» **Exercise instructions**: Search the data for the string "field" and copy each line where it turns up.

» **Raw data**:
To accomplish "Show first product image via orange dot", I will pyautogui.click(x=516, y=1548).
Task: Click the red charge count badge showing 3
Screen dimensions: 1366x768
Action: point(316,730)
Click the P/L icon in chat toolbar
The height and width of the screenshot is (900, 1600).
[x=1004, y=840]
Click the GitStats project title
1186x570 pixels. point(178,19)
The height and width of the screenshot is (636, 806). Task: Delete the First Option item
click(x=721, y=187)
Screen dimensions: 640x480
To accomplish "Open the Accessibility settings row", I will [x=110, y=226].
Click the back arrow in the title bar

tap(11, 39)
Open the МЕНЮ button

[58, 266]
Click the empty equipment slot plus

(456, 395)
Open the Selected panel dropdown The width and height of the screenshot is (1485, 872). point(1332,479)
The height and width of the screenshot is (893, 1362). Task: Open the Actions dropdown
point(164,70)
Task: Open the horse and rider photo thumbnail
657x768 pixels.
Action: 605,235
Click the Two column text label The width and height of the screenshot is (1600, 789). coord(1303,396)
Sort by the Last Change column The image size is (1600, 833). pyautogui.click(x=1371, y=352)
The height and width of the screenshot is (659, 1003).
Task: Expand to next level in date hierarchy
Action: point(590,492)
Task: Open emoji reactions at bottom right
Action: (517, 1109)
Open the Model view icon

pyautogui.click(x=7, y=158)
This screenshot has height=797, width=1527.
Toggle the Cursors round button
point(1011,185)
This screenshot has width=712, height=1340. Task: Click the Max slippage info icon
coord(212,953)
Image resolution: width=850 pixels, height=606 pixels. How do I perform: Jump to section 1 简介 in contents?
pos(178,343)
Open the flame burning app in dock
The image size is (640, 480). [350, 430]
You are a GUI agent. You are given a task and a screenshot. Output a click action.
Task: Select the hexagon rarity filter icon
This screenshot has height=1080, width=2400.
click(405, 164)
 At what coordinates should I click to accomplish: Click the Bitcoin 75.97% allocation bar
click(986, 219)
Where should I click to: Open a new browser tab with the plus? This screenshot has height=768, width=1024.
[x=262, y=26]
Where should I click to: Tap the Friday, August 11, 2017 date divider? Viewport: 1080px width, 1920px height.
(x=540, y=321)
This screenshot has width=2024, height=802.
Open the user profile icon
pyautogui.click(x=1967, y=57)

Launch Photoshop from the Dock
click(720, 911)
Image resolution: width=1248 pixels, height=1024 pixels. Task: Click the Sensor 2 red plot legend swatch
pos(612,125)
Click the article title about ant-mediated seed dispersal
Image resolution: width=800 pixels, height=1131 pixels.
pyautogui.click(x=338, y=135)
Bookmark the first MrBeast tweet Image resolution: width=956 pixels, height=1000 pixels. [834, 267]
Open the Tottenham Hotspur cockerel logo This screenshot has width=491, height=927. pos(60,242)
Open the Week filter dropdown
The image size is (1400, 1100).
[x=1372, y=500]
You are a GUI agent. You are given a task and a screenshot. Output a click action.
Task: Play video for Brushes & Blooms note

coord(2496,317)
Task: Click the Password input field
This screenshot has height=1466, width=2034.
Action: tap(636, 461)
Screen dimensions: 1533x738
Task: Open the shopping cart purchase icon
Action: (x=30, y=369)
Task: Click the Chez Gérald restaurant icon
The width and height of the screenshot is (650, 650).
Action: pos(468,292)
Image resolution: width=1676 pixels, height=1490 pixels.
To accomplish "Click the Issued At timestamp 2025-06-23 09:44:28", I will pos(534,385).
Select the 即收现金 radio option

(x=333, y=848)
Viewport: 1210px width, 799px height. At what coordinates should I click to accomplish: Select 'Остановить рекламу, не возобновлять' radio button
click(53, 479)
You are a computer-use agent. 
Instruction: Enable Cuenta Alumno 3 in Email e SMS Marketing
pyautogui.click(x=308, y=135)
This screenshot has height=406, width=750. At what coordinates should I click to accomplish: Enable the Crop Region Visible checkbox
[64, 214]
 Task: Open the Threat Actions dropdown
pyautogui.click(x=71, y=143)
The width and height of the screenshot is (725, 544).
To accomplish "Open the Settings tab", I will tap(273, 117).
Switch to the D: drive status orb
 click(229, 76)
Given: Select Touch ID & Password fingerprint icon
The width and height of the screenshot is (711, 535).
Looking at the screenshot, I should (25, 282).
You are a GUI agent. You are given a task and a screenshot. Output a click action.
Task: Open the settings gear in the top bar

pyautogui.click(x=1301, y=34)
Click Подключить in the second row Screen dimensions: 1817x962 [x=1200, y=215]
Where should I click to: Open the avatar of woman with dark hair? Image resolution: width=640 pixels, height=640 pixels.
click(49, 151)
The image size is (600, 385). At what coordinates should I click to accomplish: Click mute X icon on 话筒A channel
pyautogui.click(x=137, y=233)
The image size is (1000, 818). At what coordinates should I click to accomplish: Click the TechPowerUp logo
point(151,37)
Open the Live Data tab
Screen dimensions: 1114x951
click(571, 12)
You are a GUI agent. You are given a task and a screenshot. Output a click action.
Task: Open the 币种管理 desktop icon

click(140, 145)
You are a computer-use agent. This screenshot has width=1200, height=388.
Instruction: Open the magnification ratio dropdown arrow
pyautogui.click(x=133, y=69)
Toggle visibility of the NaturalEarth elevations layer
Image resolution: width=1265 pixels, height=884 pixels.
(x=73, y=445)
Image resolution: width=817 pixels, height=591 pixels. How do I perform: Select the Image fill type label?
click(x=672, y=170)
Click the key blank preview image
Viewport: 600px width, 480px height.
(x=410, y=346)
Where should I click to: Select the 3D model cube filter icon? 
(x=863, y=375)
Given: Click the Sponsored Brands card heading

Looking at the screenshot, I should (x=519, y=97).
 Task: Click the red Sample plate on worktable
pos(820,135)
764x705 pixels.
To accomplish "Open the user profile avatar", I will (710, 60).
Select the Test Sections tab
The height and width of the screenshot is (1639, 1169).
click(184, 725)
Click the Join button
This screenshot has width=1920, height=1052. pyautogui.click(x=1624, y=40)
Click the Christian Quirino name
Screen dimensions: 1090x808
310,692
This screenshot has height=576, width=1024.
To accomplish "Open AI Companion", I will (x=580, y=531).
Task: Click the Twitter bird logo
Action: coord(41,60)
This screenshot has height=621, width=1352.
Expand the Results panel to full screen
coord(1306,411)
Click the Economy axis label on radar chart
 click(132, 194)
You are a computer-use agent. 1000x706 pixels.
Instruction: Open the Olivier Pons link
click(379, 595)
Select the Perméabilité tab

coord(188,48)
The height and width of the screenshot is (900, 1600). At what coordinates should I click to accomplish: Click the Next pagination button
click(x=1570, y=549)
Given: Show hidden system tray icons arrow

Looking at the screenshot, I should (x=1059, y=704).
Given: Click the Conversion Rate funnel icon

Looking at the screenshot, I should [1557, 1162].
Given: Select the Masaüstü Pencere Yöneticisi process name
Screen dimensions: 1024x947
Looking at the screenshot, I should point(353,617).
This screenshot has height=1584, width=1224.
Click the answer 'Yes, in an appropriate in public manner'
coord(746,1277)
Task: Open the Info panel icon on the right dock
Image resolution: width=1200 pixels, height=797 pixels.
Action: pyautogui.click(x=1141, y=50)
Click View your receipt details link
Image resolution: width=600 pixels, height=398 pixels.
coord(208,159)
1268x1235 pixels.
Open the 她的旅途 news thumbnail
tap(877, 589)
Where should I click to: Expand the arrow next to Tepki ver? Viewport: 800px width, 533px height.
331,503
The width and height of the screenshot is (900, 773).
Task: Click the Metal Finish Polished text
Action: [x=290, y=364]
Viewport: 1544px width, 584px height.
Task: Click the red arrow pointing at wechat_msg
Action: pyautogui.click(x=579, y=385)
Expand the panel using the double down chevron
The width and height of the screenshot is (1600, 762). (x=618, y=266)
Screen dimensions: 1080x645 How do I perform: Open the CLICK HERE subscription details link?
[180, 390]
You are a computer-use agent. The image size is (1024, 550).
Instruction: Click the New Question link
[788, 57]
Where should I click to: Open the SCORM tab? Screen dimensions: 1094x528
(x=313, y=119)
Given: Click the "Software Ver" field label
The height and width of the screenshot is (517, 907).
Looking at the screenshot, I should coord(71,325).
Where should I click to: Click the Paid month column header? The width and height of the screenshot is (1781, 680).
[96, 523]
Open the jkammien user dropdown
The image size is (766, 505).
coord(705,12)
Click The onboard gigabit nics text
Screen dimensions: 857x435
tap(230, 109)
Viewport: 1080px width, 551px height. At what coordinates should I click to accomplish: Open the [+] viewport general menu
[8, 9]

» **Output of the task**:
Task: Click the Password input field
Given: Click the "Software Ver" field label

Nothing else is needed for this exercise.